The book is a series of solutions to common problems, but does not stop at simply getting something installed and working. You also need to learn about secondary issues around the choices you are making as you configure, extend, and add content to your system. The book talks about more subtle details about each of the choices you make including: (1) which version of a plugin to install, (2) how to make designs that convert nicely from one version to another, (3) how to make Plone scale to a large number of simultaneous users, (4) how to approach a problem so you can divide up labor between administrators and departmental contributors, and so on.

As a person interested in teaching and learning, I loved the first chapter on “Creating Courses” – I wished it went further – perhaps an entire book could be dedicated to “How a Teacher can install their own Plone and use it as their own LMS.” After the first chapter, the rest of the book is aimed more at Plone administrators and walks you through a series of exercises/case studies to set up a campus or departmental Plone instance.

Right off the bat, in Chapter 2 (Calendaring), we are not simply told how to install a plugin, but instead, how to think about content and how to think about plugins and how to pick the right plugin for your needs. In Chapters 3 and 4 (Faculty/Staff Directory) we start to explore the pattern for extending functionality for particular local needs and as usual, it is done in a style where you are told what you need to do but not treated as a dummy or beginner. Throughout the book, it assumes that if you have gotten this far, you know how to find your way around a source tree and a user interface – so he focuses on what needs to be done and does not waste a lot of time documenting every single click.

Chapter 5 (Blogs and Forums) is another great example of how to morph “content” into a blog using a combination of convention and approach plus simple add-ons to move from a simple blog to a more feature-rich blog. You have lots of choices and the book talks about those choices, but also walks you right through to a good set of choices for most installations. In the chapter on media, I was particularly impressed with the power of the collective.flowplayer plug in. This adds an open source Flash Video player into Plone and makes it trivial to embed Flash Video on any page throughout Plone. As usual, the book shows us the ‘easy to do it’ and then shows us a few more powerful ways to embed audio and video as well as connecting your site to Apple’s iTunesU.

With the underlying ‘schemaless’ ZODB data storage, folks will often create a lot of different content types for their application. Forms automates the creating, updating, and management of these content types.
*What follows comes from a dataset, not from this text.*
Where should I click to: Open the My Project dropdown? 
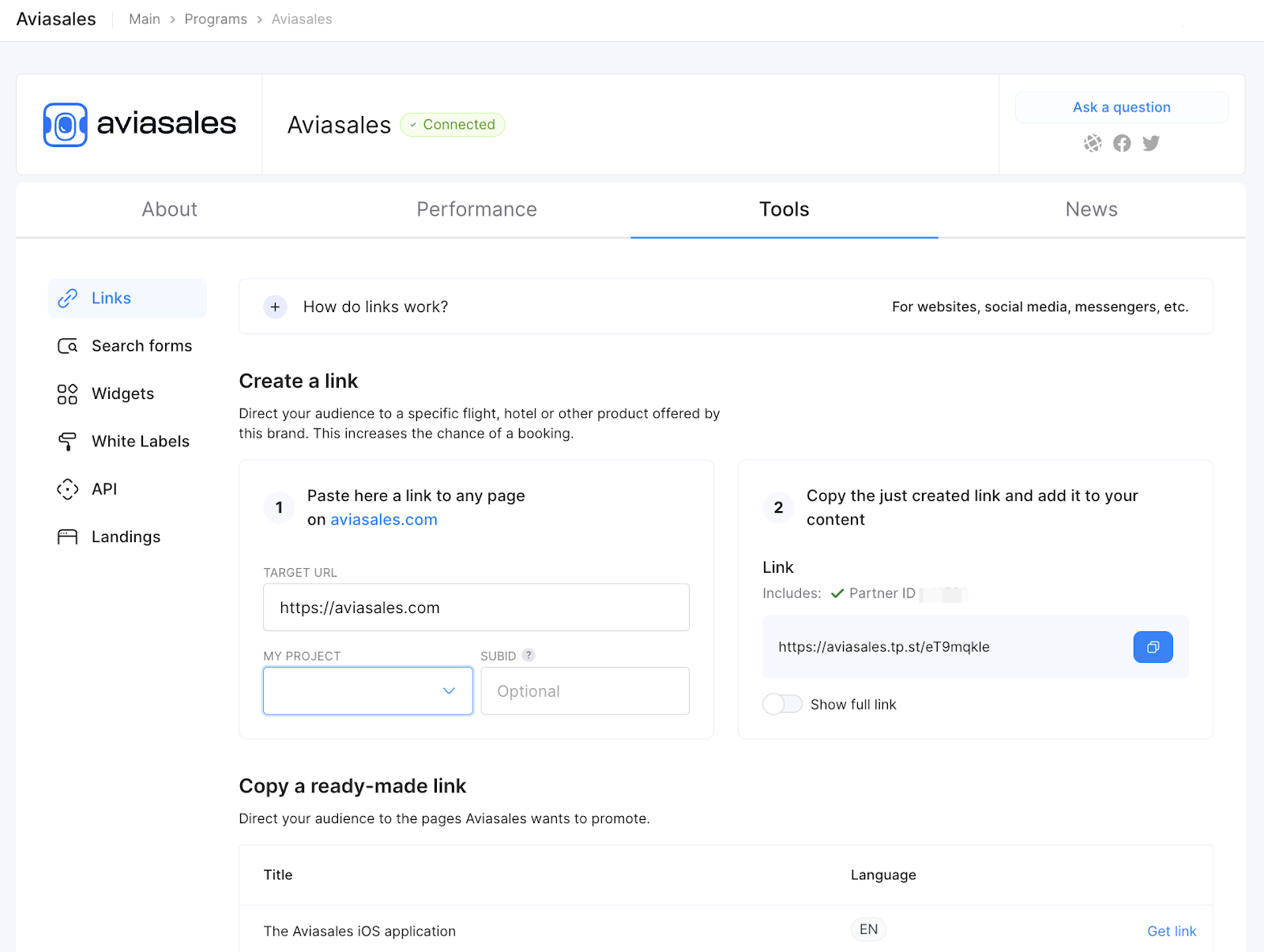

While PloneFormGen (Chapter 7) takes a little getting used to, it ultimately can be very powerful and keep you from writing a bunch of custom code. One of my favorite pages of the book is page 116, “Doing Custom Processing”. Often form packages in other systems try to do everything in some complex UI with a myriad of options. In PloneFormGen, for custom processing – you just type in some Python! For a competent admin, I think that it is far easier to express some subtle custom rule in Python than some tricked up XML rules for form processing.

Chapters 9 and 10 talk about production aspects of your Plone project. It covers everything including load balancing, content caching, application servers, ZEO, back ends and talks about how to tune the system for performance, back the system up and recover your system from a backup. All of this is essential information that would take a long time to derive from web sites and documentation across many projects. It is nice to have this all in one place – particularly since often at the time you need this information, a system administrator might be under a bit of stress working on a performance problem or restoring data after a server crash.

Summary

Plone 3 for Education is as close as you can get to a week-long visit from an expert Plone consultant. It contains a blend of straightforward advice as to how to configure a Plone server for use in an Educational setting. However, the more important knowledge is how Erik teaches us how to ‘think like Plone’ and how to think about your Plone installation over the long term across many years, different applications, and different versions of Plone.